Assigned task: Retype the lines below exactly, but only those from the line that has "Screen dimensions: 900x613" through the line that has "580x419 pixels. Task: Click". Omit every picture.

Data under study:
━━━━━━━━━━━━━━━━━━━━
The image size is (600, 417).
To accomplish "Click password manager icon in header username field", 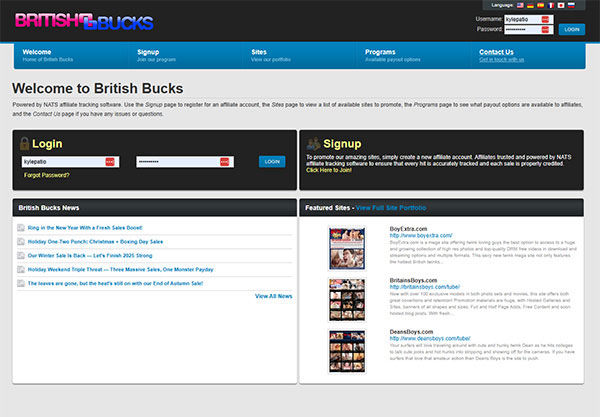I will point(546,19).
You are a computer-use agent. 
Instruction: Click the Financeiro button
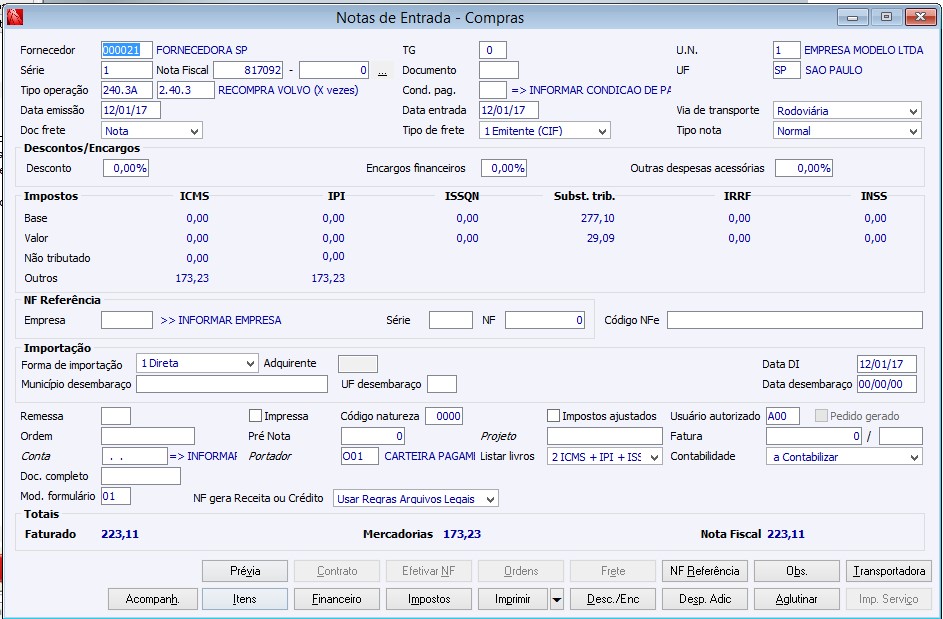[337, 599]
━━━━━━━━━━━━━━━━━━━━
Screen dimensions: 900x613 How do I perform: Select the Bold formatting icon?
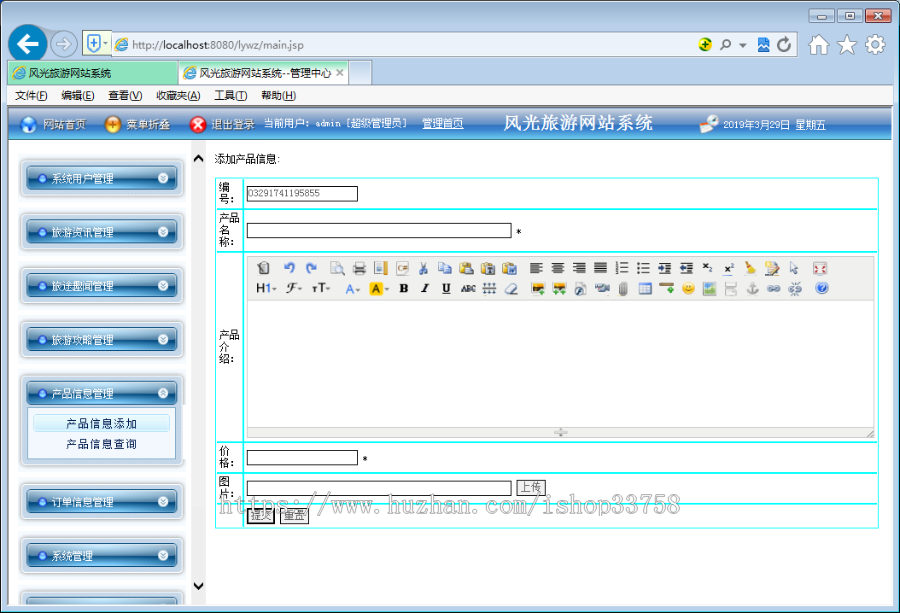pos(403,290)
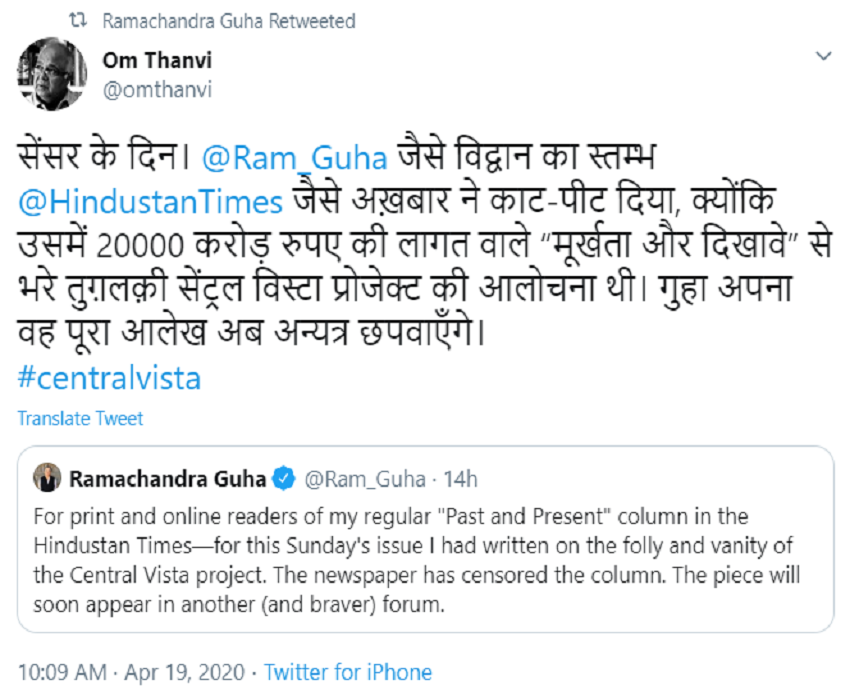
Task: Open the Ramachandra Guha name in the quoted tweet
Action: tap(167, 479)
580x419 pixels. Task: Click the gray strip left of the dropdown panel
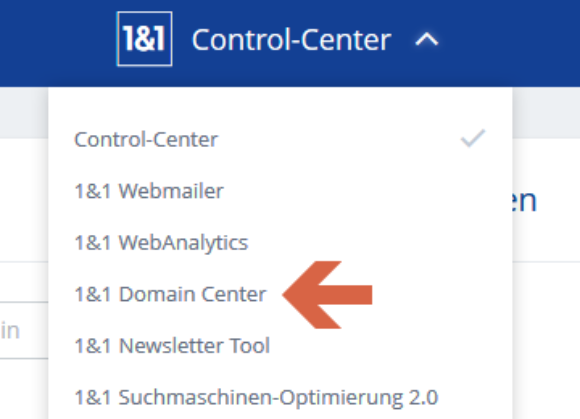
━━━━━━━━━━━━━━━━━━━━
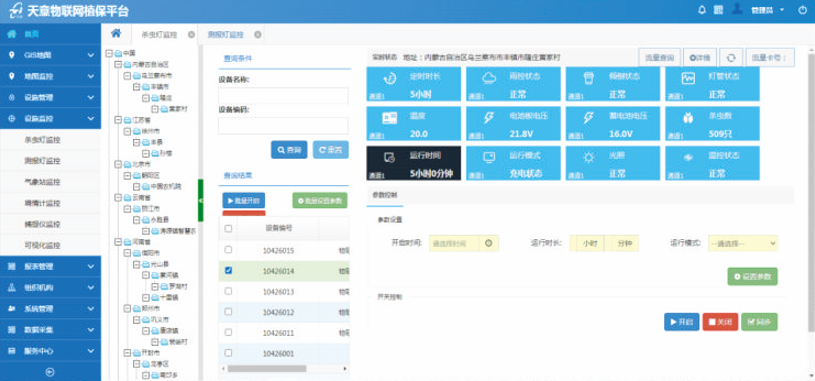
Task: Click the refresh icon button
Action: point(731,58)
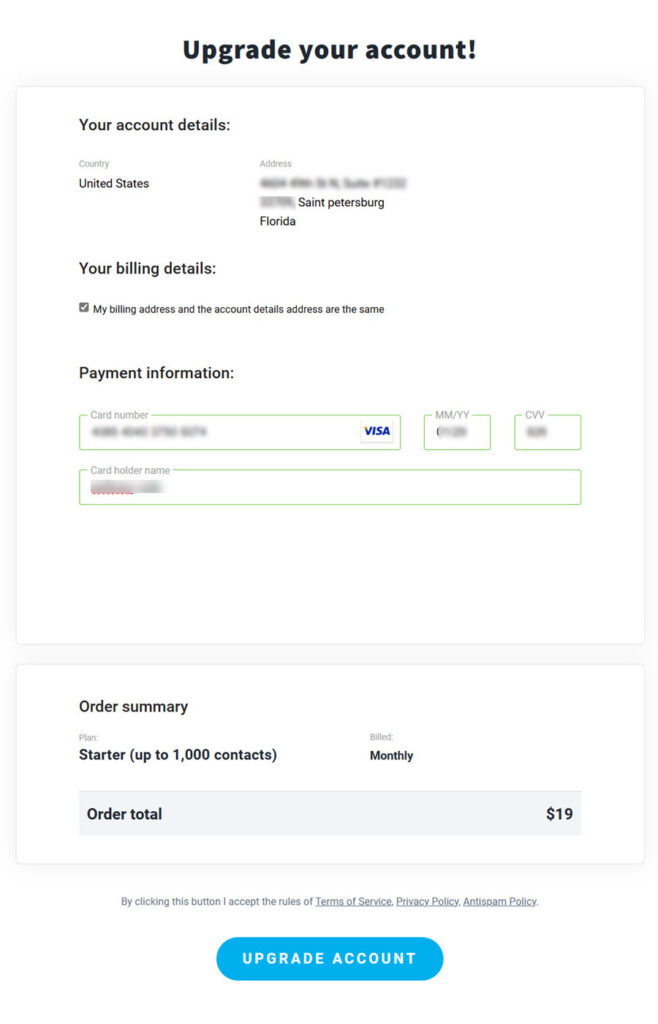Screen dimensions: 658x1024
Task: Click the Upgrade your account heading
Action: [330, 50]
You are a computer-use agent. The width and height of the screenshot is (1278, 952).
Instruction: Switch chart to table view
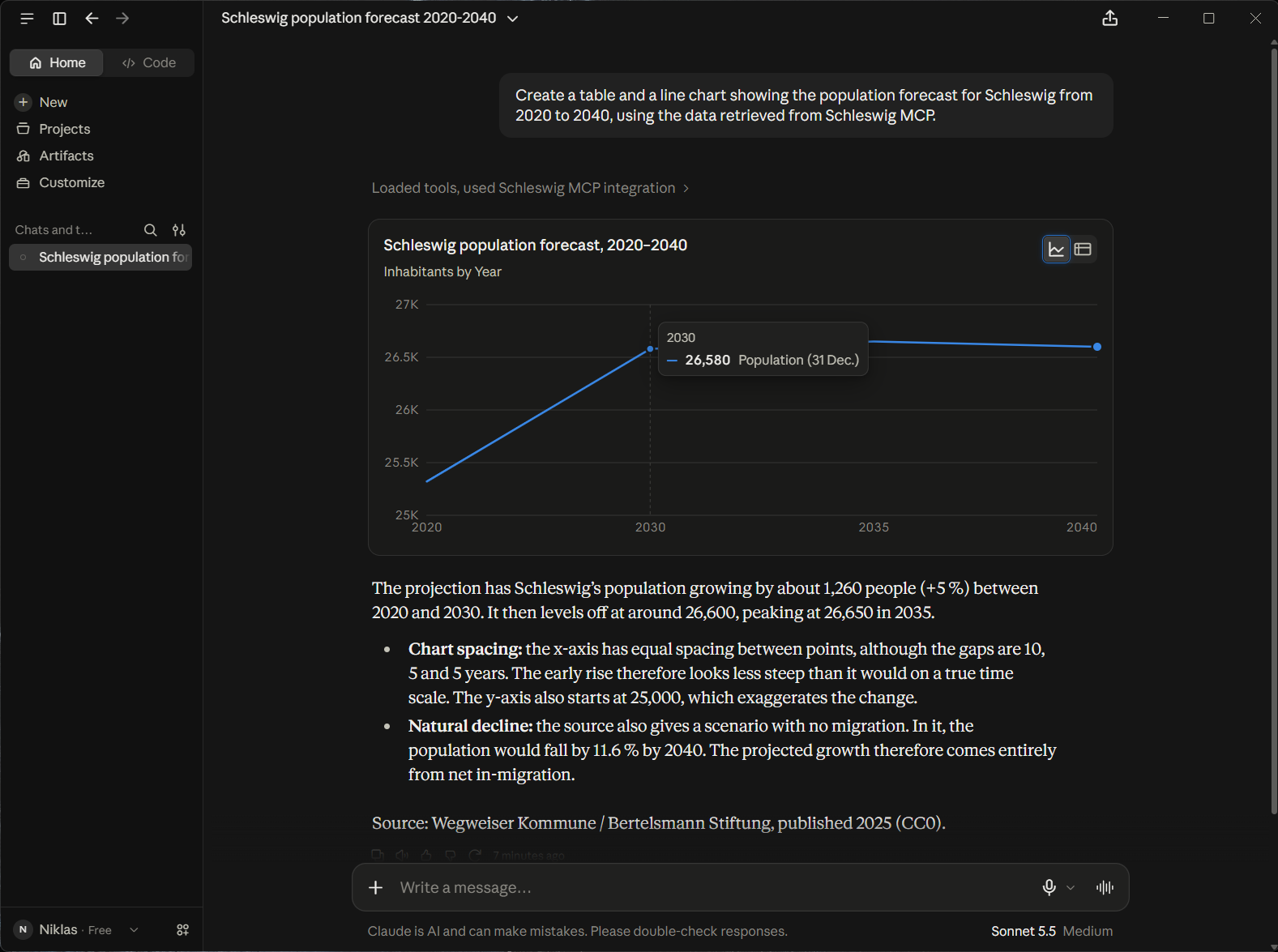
━━━━━━━━━━━━━━━━━━━━
Result of the exercise:
Screen dimensions: 900x613 How do I perform: Select the Bold formatting icon?
pos(403,290)
Task: Open the Ramachandra Guha name in the quoted tweet
Action: tap(167, 479)
580x419 pixels. Task: Click the gray strip left of the dropdown panel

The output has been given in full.